No connection to the app but you should check out https://www.humanity.health/


I might be able to help just out of curiosity and interest. Reach out at hi at mrassili dot com and let’s talk


Shameless plug: my.aidlab.com. It is free unless you want to store raw data of ecg/chest movements.


One suggestion is to build out your use-case instead of searching for a generic technology that can handle it.

A general privacy-respecting health-oriented bucket of medical records is completely tangled in government regulations, organizational constraints, design-by-committee -- bureaucratic nonsense individuals don't need. It's easy to get lost in the weeds.

Often what you want is to know where you stand with respect to a particular condition, say, atherosclerosis and coronary artery disease.

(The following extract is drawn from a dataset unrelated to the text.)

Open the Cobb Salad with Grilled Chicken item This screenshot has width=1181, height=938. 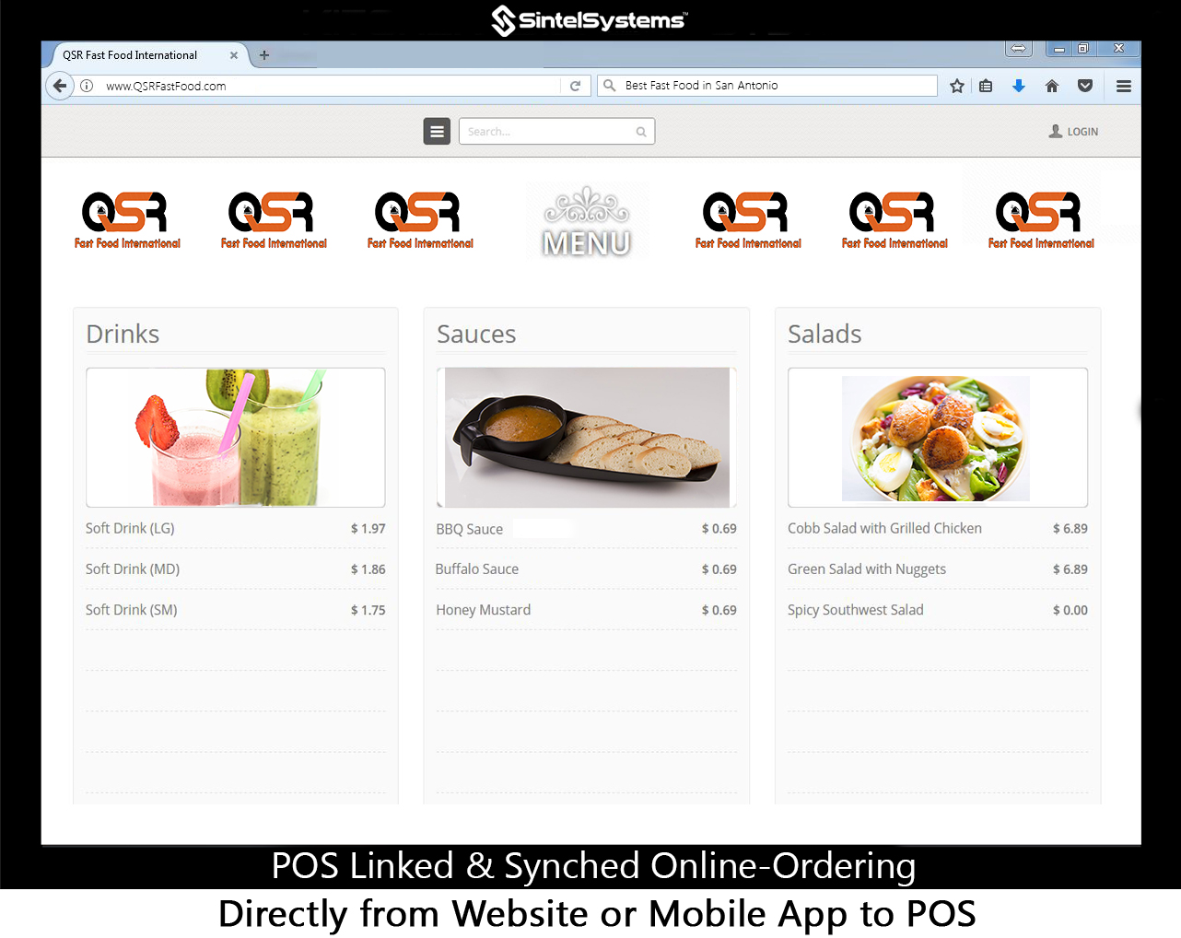[x=884, y=528]
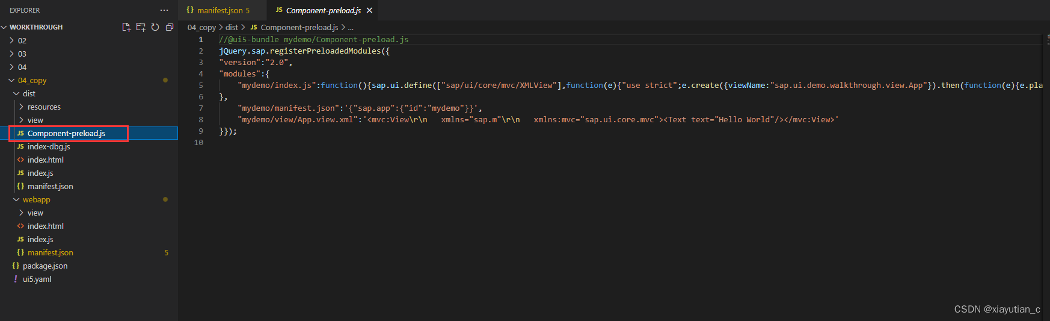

The key thing is to build your model for evaluating that condition, e.g., LDL blood work, night-time systolic blood pressure, pulse-oximetry during exercise, exercise tolerance, etc. The model combines those things into a meaningful, actionable score. E.g., it should indicate whether to increase the statins or blood pressure medication, exercise or eat differently, investigate possible primary conditions or genetic risks, etc. I.e., the model represents the ongoing differential diagnosis, and should confirm or invalidate the hypothesis.

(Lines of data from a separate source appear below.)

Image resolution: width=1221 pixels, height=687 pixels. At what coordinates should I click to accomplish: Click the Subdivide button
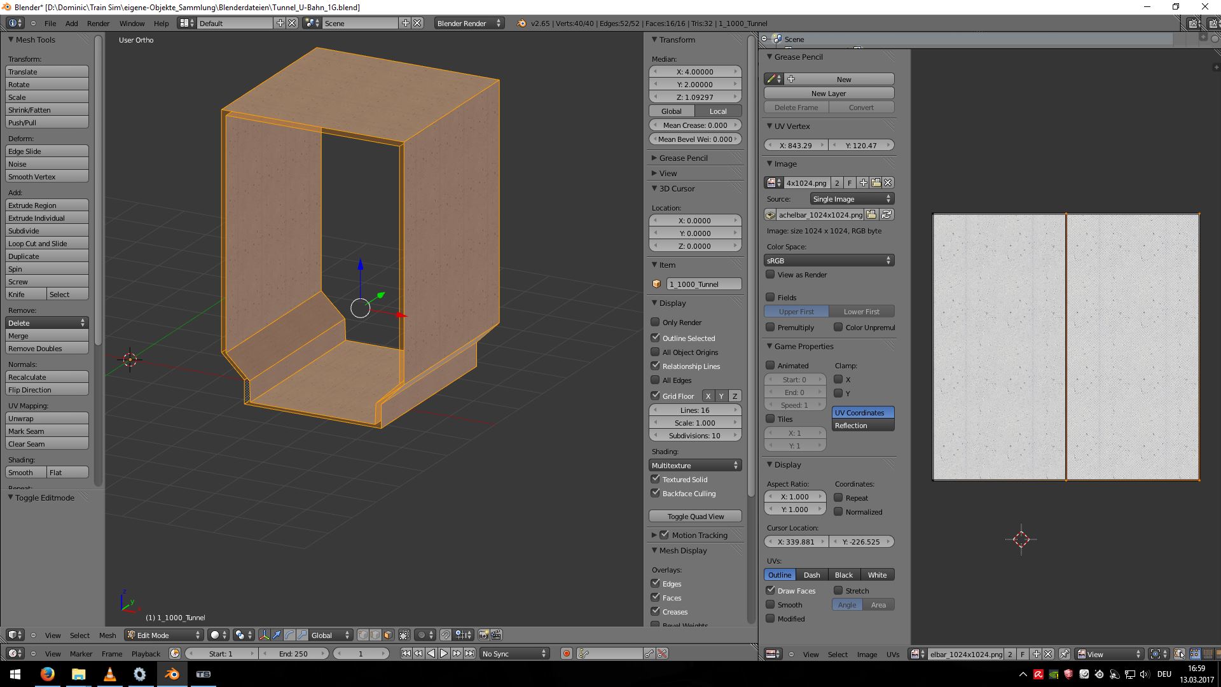click(47, 231)
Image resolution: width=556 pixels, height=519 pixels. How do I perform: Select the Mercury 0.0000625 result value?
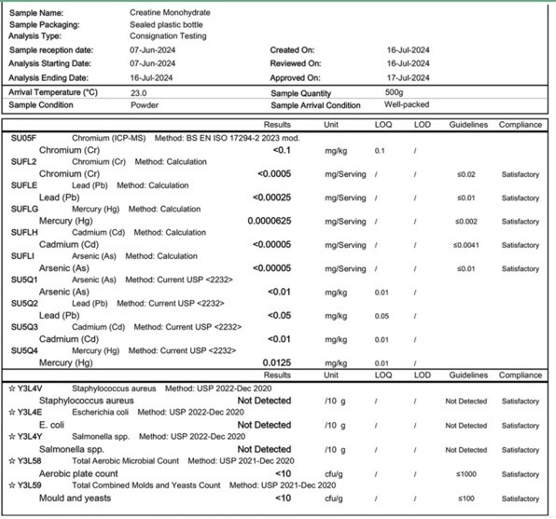click(270, 221)
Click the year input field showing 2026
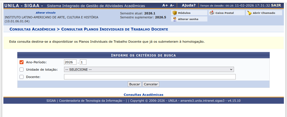287x117 pixels. (70, 62)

Then you can start to prune and evolve the model and the data. Maybe the pulse-ox data after exercise, while easy to gather, really means nothing. Maybe the blood work is sensitive to recent exercise, so you get more consistent results from take 2 days off beforehand. You compare your model to the existing models - e.g., the ASCVD risk estimator - or update it to track new studies. You start to integrate other models, tracking inflammation or oxidation. As you get trends, you'll see associations.

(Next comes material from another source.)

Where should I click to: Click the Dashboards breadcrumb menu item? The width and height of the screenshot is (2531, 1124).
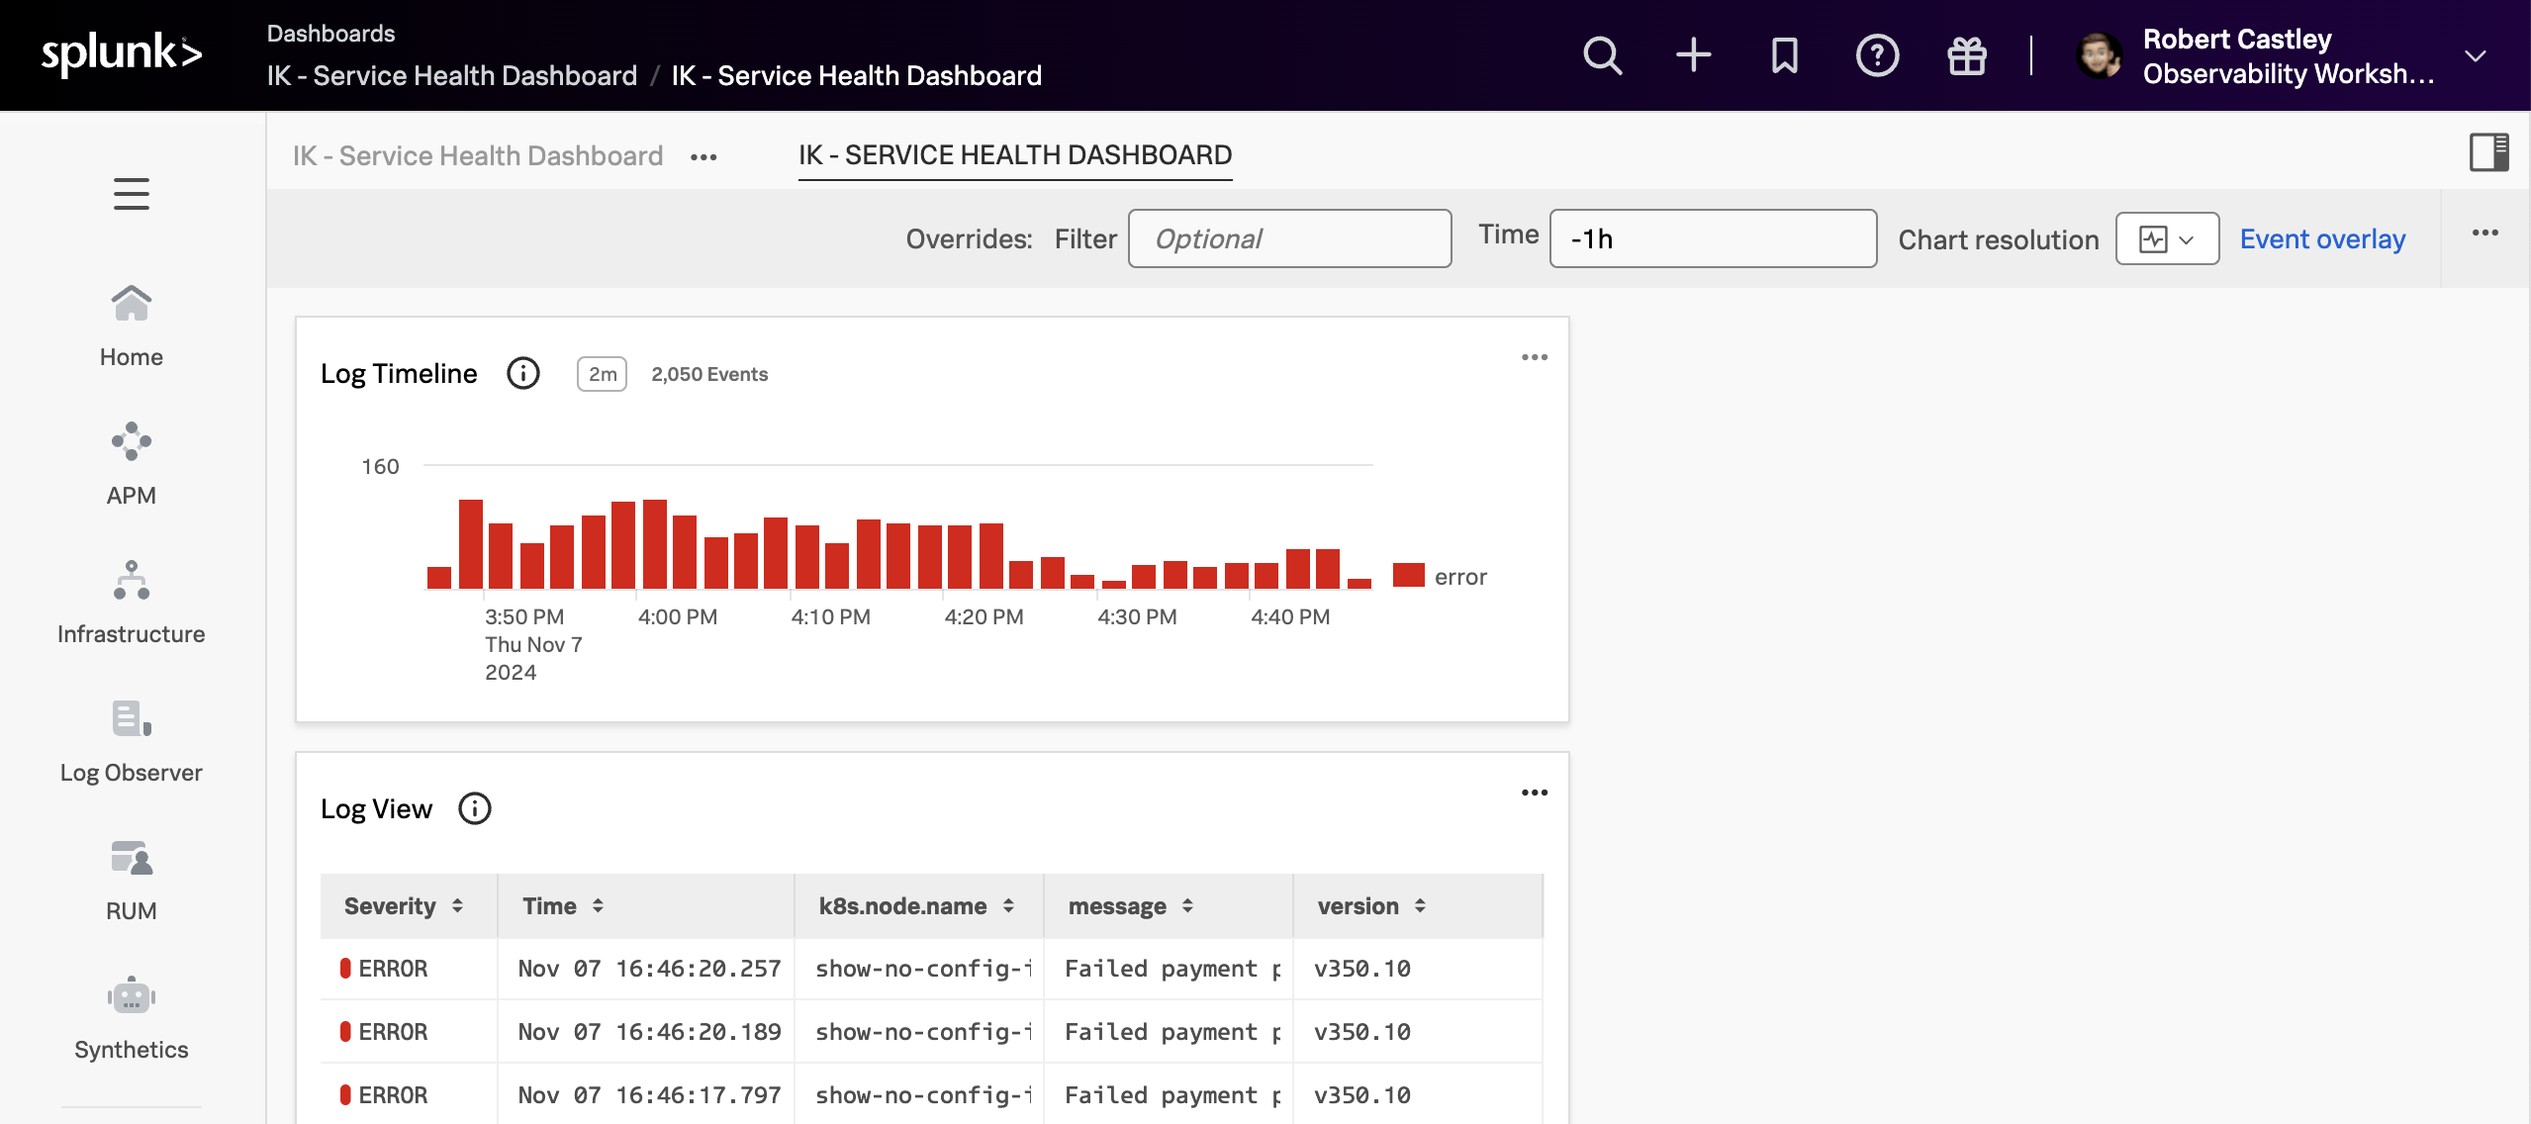(x=329, y=28)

My point is that dashboard fly-over's are for executives/managers to make quick decisions about complex topics. We all want to simplify the complex, but sometimes it's actually better to dive into the details to get more clarity and understanding.

In that case, what might help is a way of organizing libraries of studies and presentations, building a bunch of one-off analysis tools to ingest data and compare with other models, etc. Tying them together mainly involves deciding on your data model - typically one module per source-style and another for your own integration.

wrt technologies, graph DB's are tempting, but most actual models work in excel pretty well, and pivot tables with graphs get you pretty far in analysis and visualization. Mathematica is great here for prototyping because it has proper units, sample API's, data sources, programmability, visualization, and a clean programming model and tutorials. I recommend it partly because it's a window onto everything current - LLM's, image recognition, big data, open-source data... The alternatives are to wander the wildlands of python libraries, or take the rigid Apple museum tour. Mathematica is more like wandering the museum yourself.


Apple health


I concur. It isn’t as flexible but it is secure and you know it won’t get discontinued due to the company’s commitment (via Watch) to health and fitness, or convert to a SaaS model.


smartwatches can measure a lot automatically

most medical practices have your test results available online

not sure why/how you need to merge blood tests and watch data for a meaningful benefit

otherwise, spend time cleaning up your diet and improving your exercise and sleep...you can't get healthy just moving data around


>otherwise, spend time cleaning up your diet and improving your exercise and sleep...you can't get healthy just moving data around

Thanks for the suggestions, however what I'm asking for here is not so much about a data-driven shortcut to "getting healthy" but a way to track specific metrics. The data is scattered around different places and I mainly want it in one place so I can have a quick overview of the numbers, spot trends and make associations where needed.


Excel


> So far I've been putting everything in an Excel sheet but I'm not a big fan of Excel and would like something standalone that might also show me progressions and changes more easily.